Polls not only show that Americans have support higher taxes as part of a deficit reduction program. They consistently show that only a small minority of Americans believe that the budget can be balanced with spending cuts alone.
- A May 11 Ipsos/Reuters poll found that three-fifths of people favor raising taxes to reduce the deficit.
- A May 4 Quinnipiac University poll found that 69 percent of people, including 49 percent of Republicans, support raising taxes on those couples making more than $250,000.
- An April 29 Gallup poll found that only 20 percent of people say the deficit must be reduced only with spending cuts; 76 percent say that taxes should play a role.
- An April 20 Washington Post/ABC News poll found that by a 2-to-1 margin people favor a combination of higher taxes and spending cuts over spending cuts alone to reduce the deficit. It also found that 72 percent of people favor raising taxes on the rich to reduce the deficit and this is far and away the most popular deficit reduction measure.
- An April 18 McClatchy/Marist poll found that voters support higher taxes on the rich to reduce the deficit by a 2-to-1 margin, including 45 percent of self-identified Tea Party members.
Republicans are working hard to enforce their no-tax-increase-ever orthodoxy, but there are signs that the dam is beginning to break.

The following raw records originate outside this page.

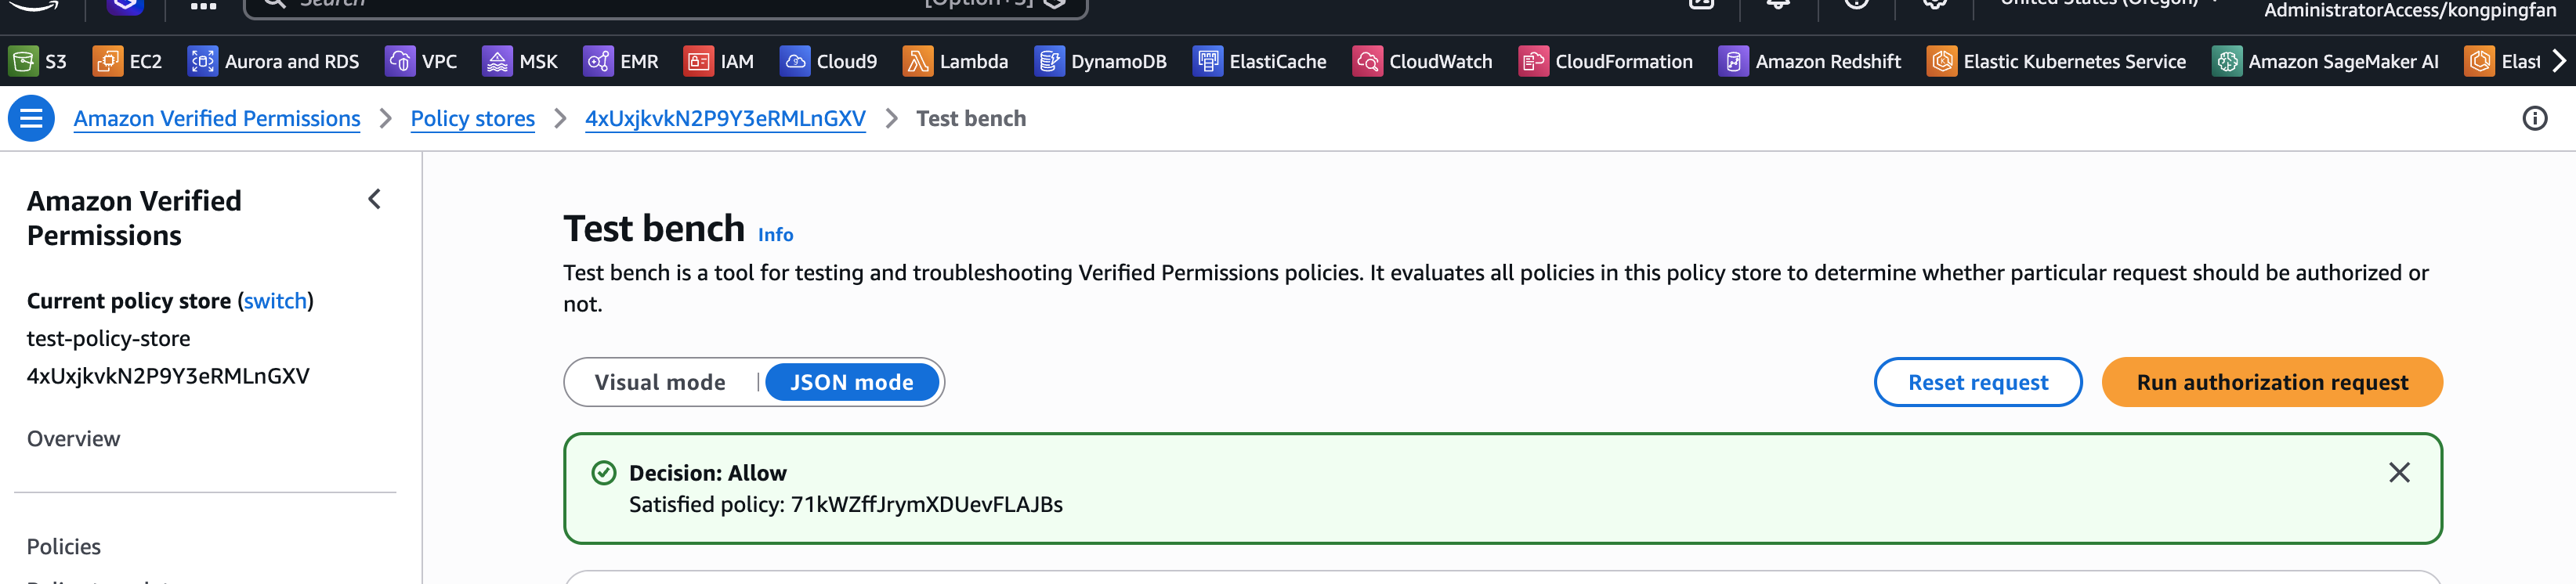
Task: Open Policies in the side navigation
Action: (x=63, y=546)
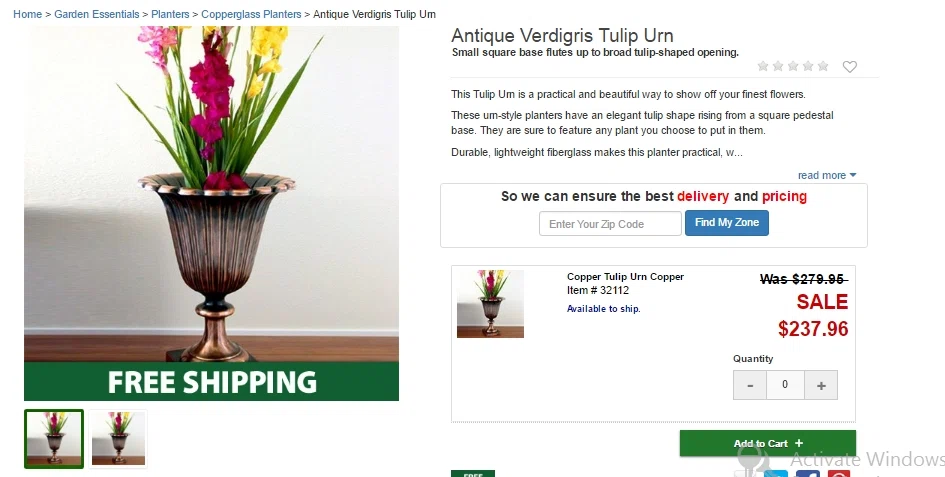Select the second product thumbnail
Viewport: 945px width, 477px height.
point(118,438)
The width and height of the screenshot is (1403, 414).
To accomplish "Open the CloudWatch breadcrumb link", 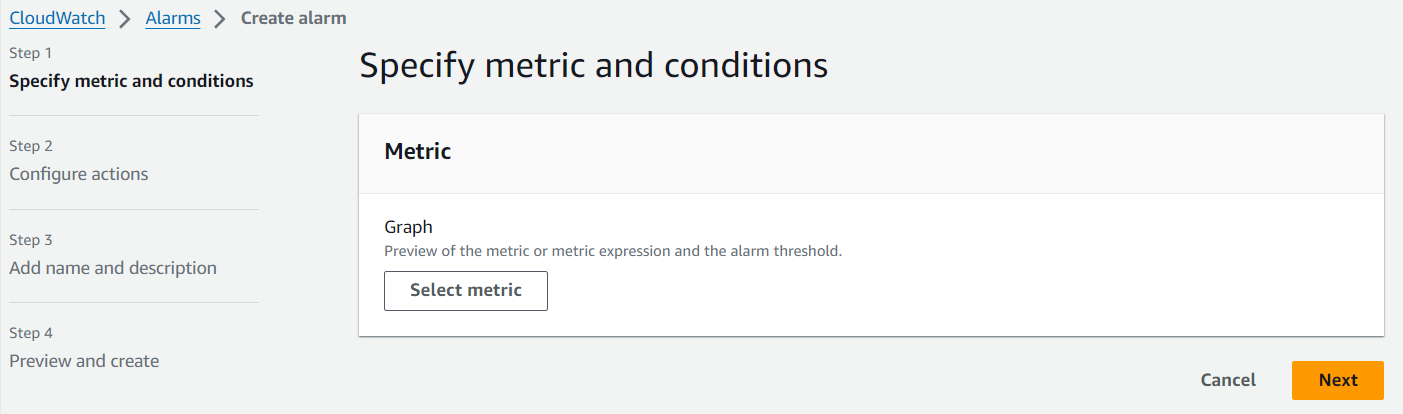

On April 7, former Reagan budget director Dave Stockman said, “It is simply unrealistic to say that raising revenue isn’t part of the solution. It’s a measure of how far off the deep end Republicans have gone with this religious catechism about taxes.”

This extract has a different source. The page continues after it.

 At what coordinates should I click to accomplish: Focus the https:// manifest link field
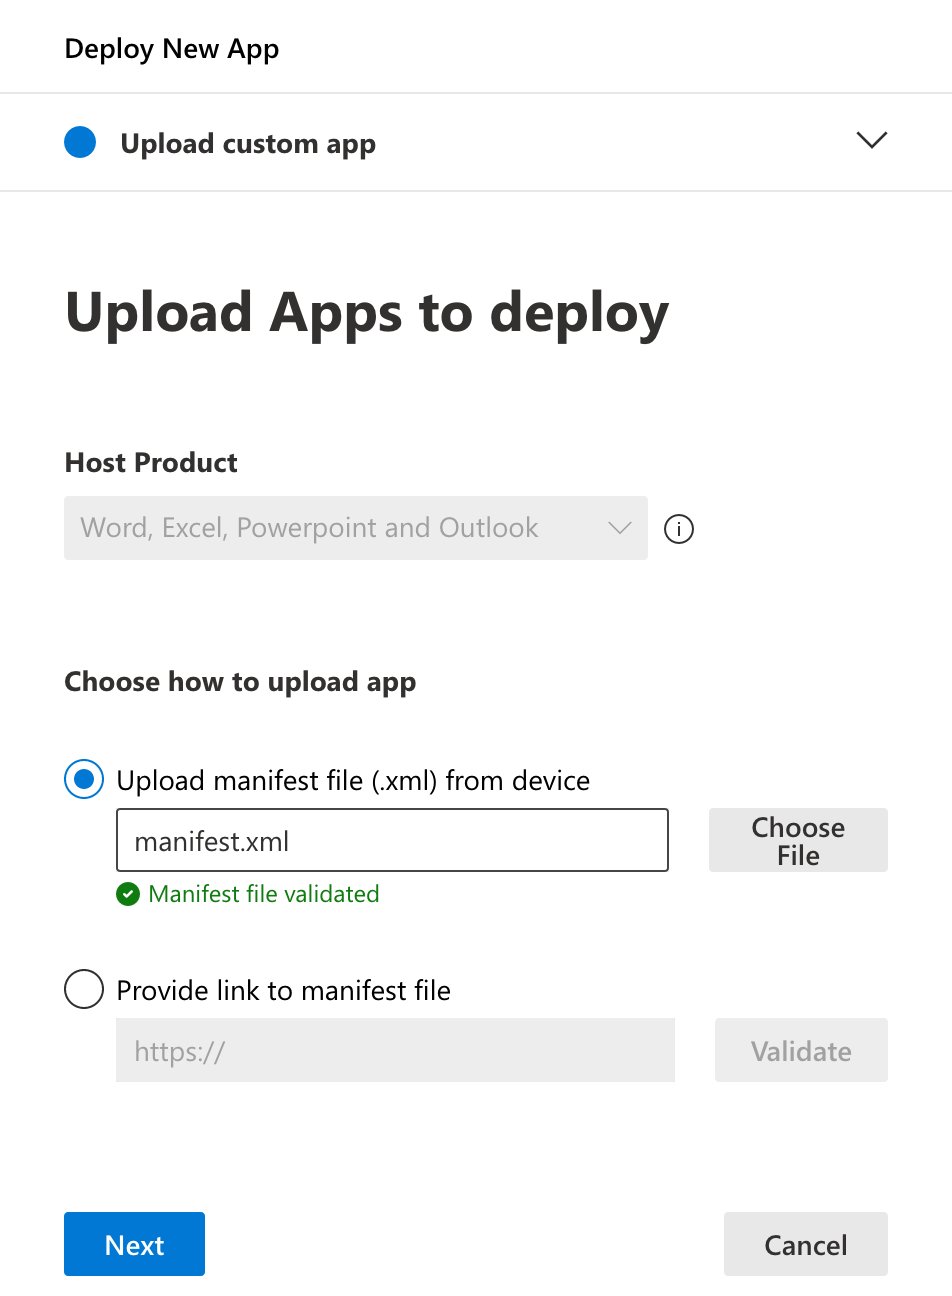click(395, 1051)
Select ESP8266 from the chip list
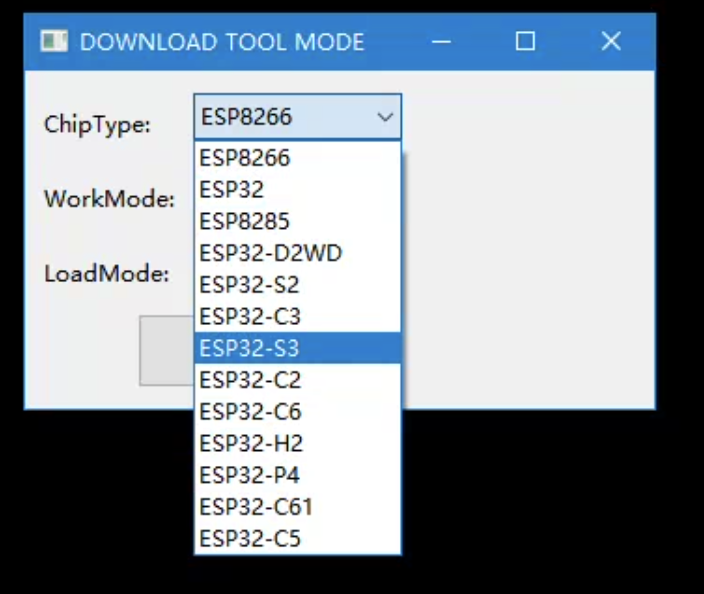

On April 17, former Federal Reserve Board chairman Alan Greenspan, who has been the Republican Party’s leading economist since the 1960s, said that raising revenues to deal with the debt is imperative and recommended letting all the Bush tax cuts expire. As he put it on “Meet the Press”, “I think this crisis is so imminent and so difficult that we have to allow the so-called Bush tax cuts all to expire [and] put the rates back to where they were in the Clinton administration.”

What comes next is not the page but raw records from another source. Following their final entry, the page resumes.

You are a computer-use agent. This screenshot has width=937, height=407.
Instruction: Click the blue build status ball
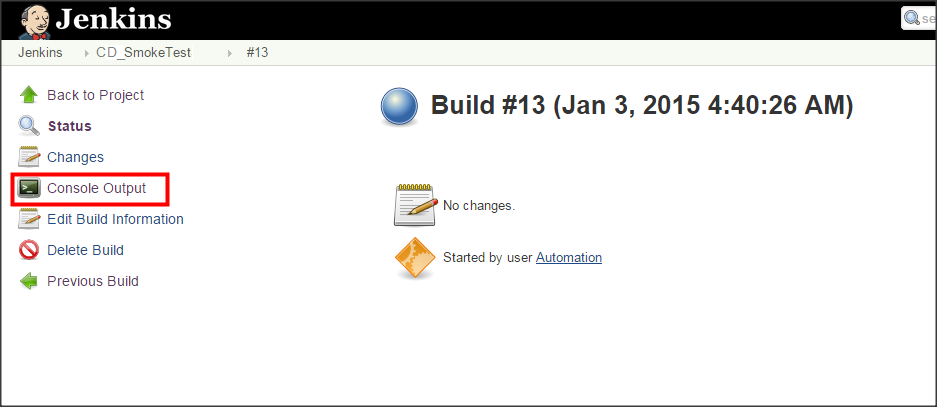pos(399,106)
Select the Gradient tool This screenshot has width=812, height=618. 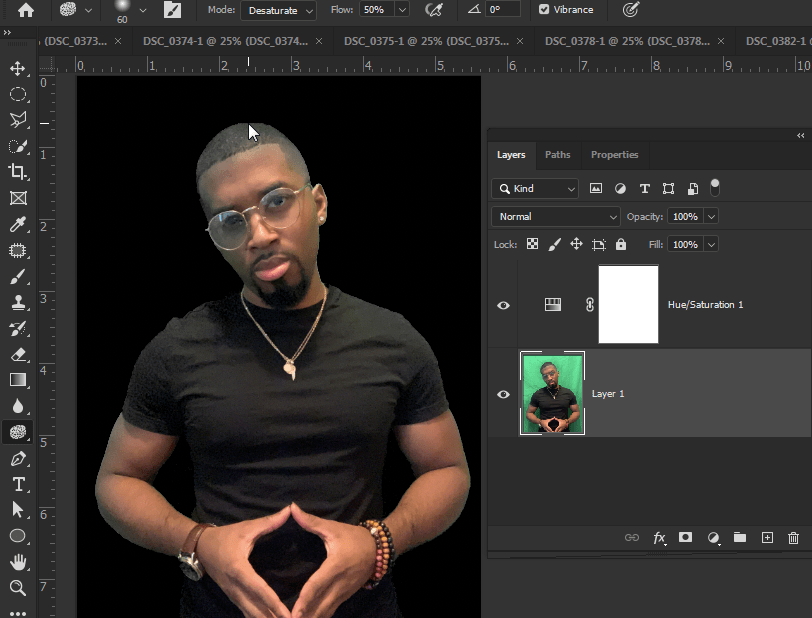[18, 380]
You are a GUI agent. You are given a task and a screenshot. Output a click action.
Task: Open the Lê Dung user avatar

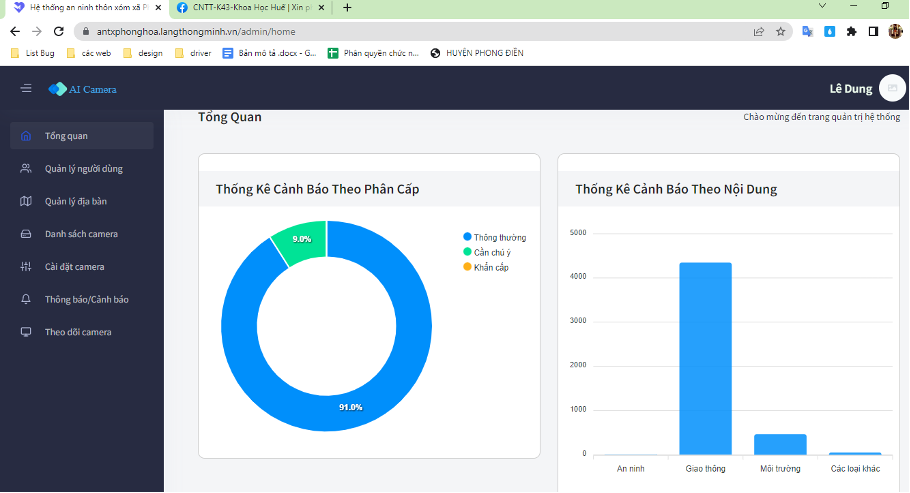click(892, 89)

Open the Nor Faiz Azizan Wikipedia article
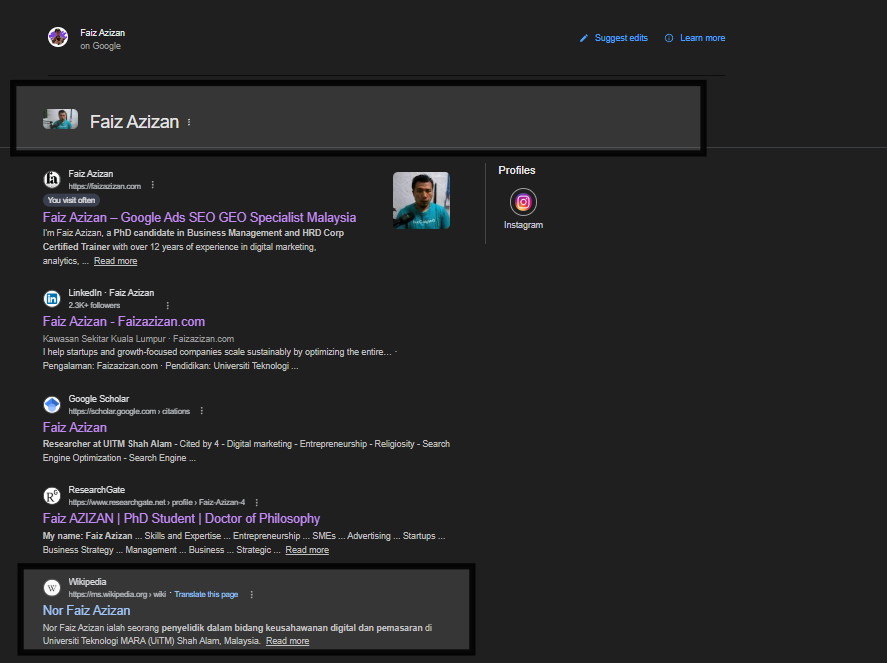86,610
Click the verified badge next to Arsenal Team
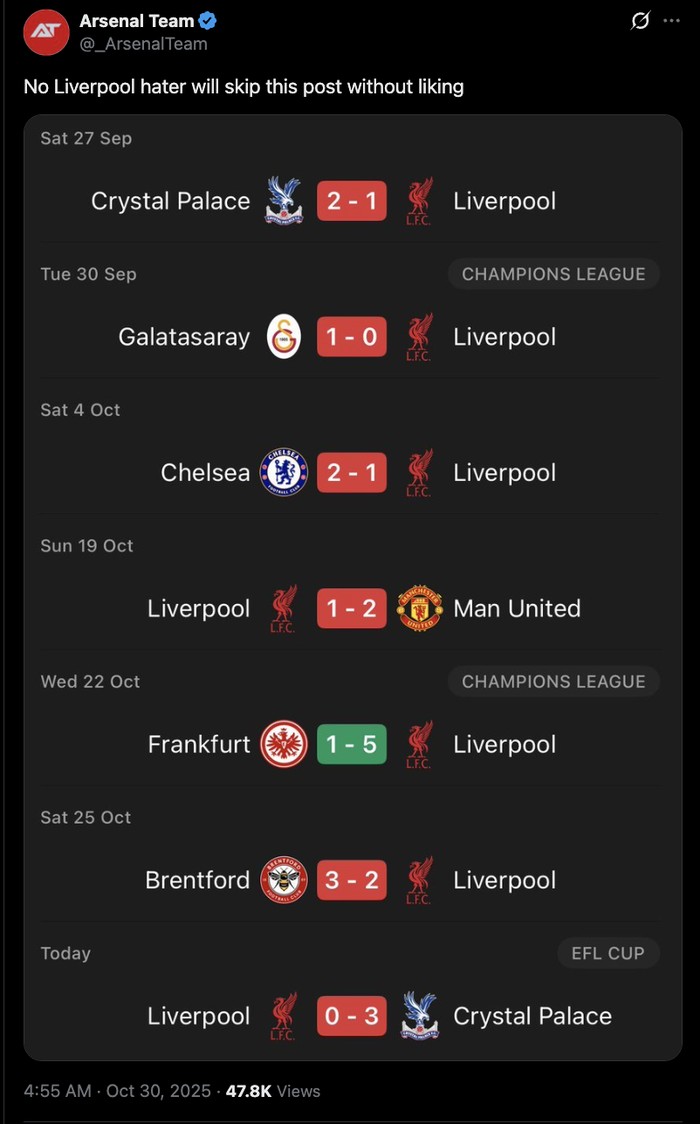The image size is (700, 1124). coord(206,20)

Even those representing the GOP’s conservative wing are starting to question the party’s anti-tax obsession. On April 19, former Arkansas governor Mike Huckabee told his radio audience, “I never understood when it became a mark of conservatism to run up debt on your children’s credit card instead of biting the bullet and paying your own bills.” He further noted, correctly, that Ronald Reagan supported many tax increases in the 1980s.
There is some evidence that House Republicans are starting to get the message that their tax position is crumbling. On May 11, a senior Republican staffer told Atlantic reporter Derek Thompson that his party’s position on taxes is intellectually dishonest. “There are two worlds,” the aide said. “One world is political and the sole objective is to maintain party message. The other world is real and in the real world fixing the deficit is a matter of national survival. When you get down to the real world decisions, it’s not about whether to raise taxes; it’s about the ratio of spending to revenue increases.”
Press reports say that Senate Budget Committee Chairman Kent Conrad is preparing a budget resolution that will propose a 50-50 split of higher taxes, including a surtax on millionaires, and spending cuts to reduce the deficit. With the Republican zero tax increase option rapidly falling apart, a workable deal might be put together in which there are $2 of spending cuts for every $1 of tax increase.